▶ **Exercise brief**:
Please find every line of the listing below where "Given" occurs and copy it.

▶ **Input material**:
----------------------------------------

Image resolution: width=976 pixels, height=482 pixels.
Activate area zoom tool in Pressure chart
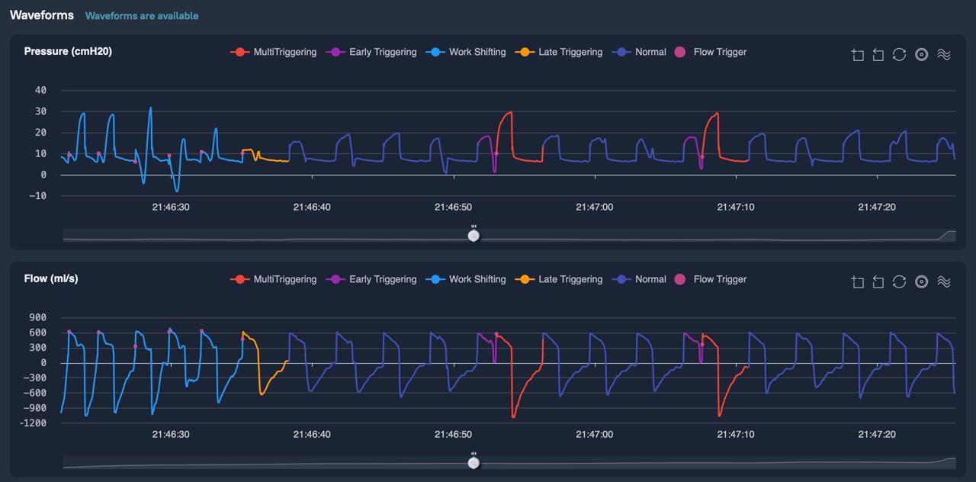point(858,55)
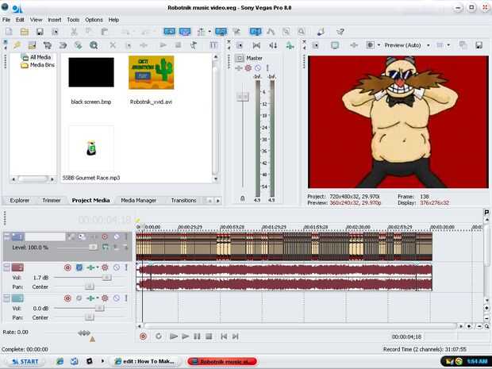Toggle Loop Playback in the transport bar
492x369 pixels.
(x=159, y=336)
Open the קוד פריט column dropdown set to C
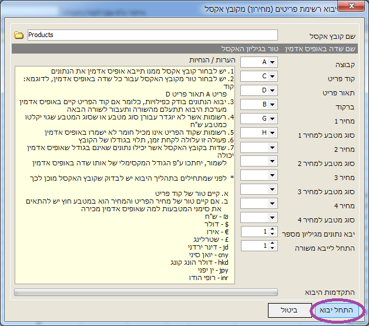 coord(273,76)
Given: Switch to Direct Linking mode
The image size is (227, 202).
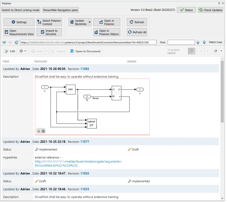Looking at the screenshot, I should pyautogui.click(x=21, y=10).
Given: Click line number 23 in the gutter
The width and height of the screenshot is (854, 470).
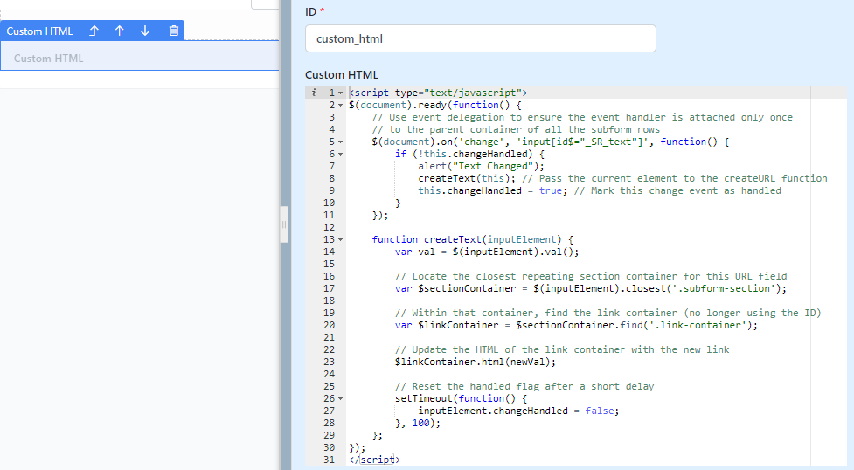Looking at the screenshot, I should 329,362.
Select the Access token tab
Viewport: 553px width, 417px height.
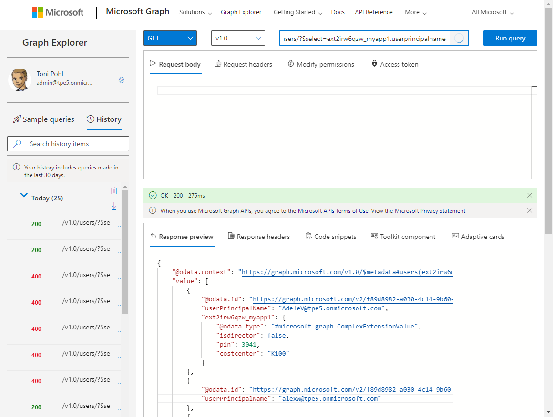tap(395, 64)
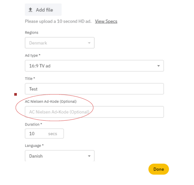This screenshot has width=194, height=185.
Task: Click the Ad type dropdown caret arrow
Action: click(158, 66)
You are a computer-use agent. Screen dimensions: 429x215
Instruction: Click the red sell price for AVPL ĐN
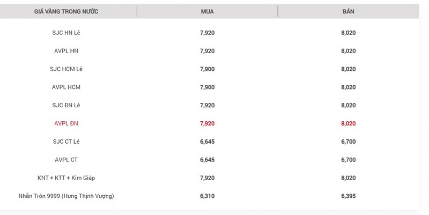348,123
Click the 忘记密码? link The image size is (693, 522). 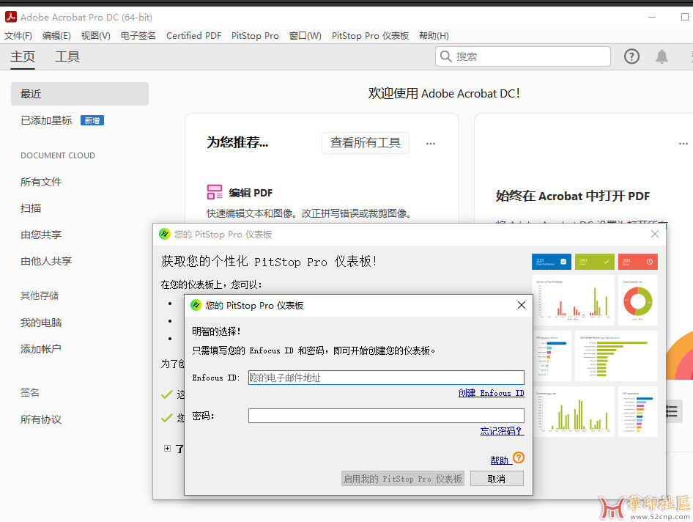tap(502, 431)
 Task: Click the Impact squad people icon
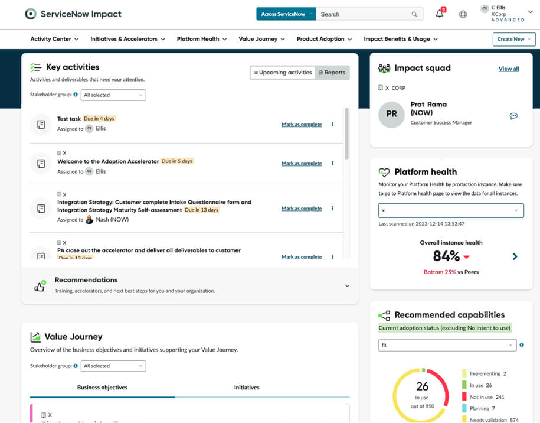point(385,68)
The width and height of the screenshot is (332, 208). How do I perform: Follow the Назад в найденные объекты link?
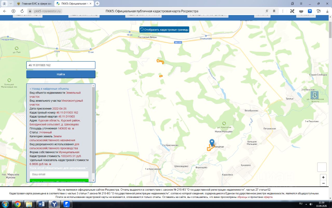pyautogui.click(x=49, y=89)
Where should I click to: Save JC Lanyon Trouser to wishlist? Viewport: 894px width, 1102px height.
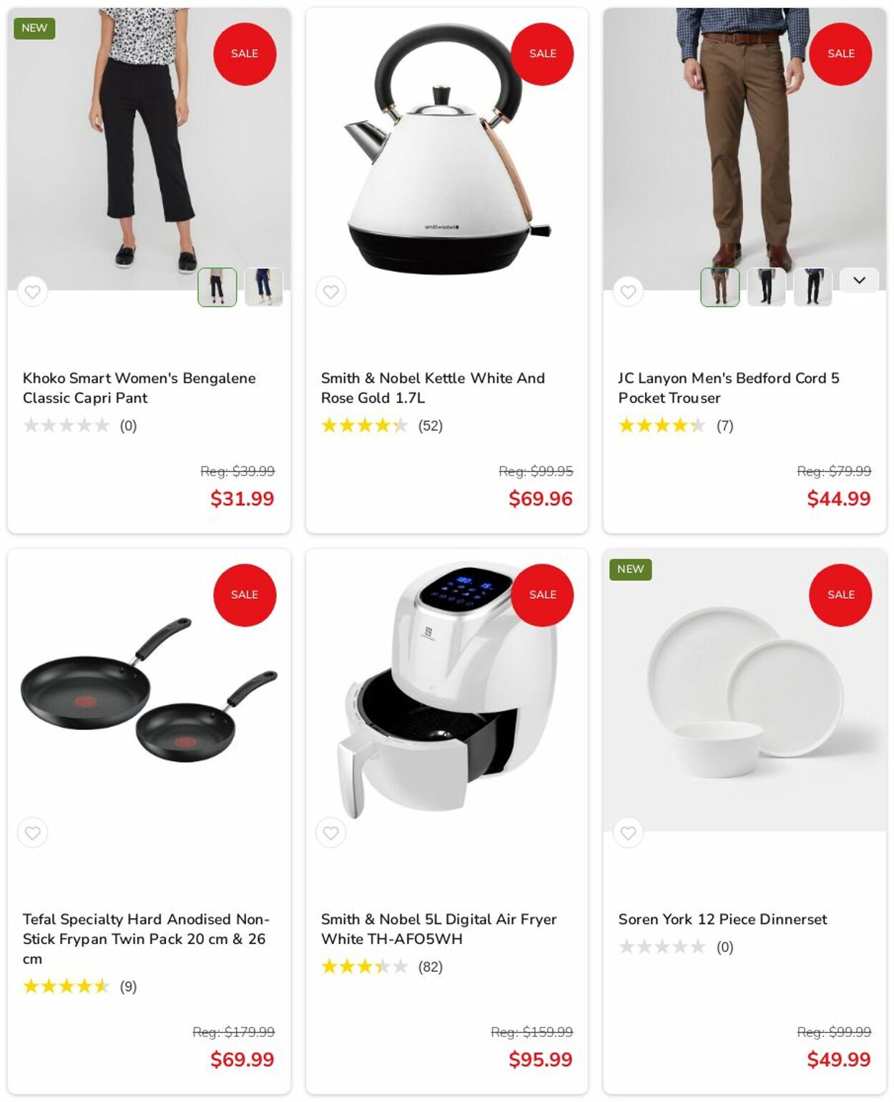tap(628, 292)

----------------------------------------

▶ **Result**:
Given: Switch to Direct Linking mode
Given: Click line number 23 in the gutter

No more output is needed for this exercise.